Wait wait you can't just drop that off and not elaborate. What do you mean is there a mafia presence in Wales?? Please spill, what things did you notice??

bisquid:

bisquid:

Okay so bearing in mind that I have ADHD and Chronic Terrible Observational Skills:

  • I am in Cardiff
  • For a concert I am attending solo
  • Doors open at 5
  • 4:15 ish I go ‘hmm I should eat something’
  • Cardiff is - unsurprisingly, being tiny and yet home to FOUR concert venues - Very Busy
  • Find McDonald’s
  • McDonald’s is very full. I recall my last concert related McDick’s experience, and promptly bounce
  • Directly across the street
  • Is an Italian restaurant
  • It looks closed but fuckit maybe I can beg for like. Bread or some shit
  • Go over
  • Am immediately pounced upon by the hitherto unnoticed chain-smoking woman hanging out by the door mostly hidden by a potted ficus(?)
  • “I was wondering if you were open and if-” “yes yes we are open what would you like?” (strongish Italian accent)

_Records supplied_:

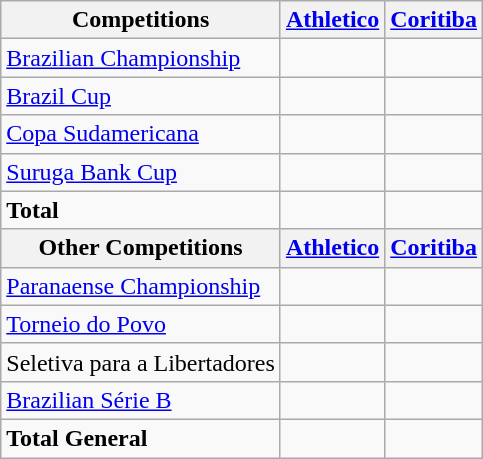
Competitions (141, 20)
Total (141, 210)
Seletiva para a Libertadores (141, 362)
Copa Sudamericana (141, 134)
Other Competitions (141, 248)
Brazilian Championship (141, 58)
Paranaense Championship (141, 286)
Torneio do Povo (141, 324)
Brazil Cup (141, 96)
Suruga Bank Cup (141, 172)
Brazilian Série B (141, 400)
Total General (141, 438)
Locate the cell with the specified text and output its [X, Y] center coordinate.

_To-do list_:
[A] In the Cardiff post, how many concert venues does Cardiff have?
[B] Print every line of the entries listing competition names and coordinates word for word, leaving out the picture.
The entries are unrelated to the Cardiff post.

_Answers given_:
[A] Four.

[B]
Competitions (141, 20)
Total (141, 210)
Seletiva para a Libertadores (141, 362)
Copa Sudamericana (141, 134)
Other Competitions (141, 248)
Brazilian Championship (141, 58)
Paranaense Championship (141, 286)
Torneio do Povo (141, 324)
Brazil Cup (141, 96)
Suruga Bank Cup (141, 172)
Brazilian Série B (141, 400)
Total General (141, 438)
Locate the cell with the specified text and output its [X, Y] center coordinate.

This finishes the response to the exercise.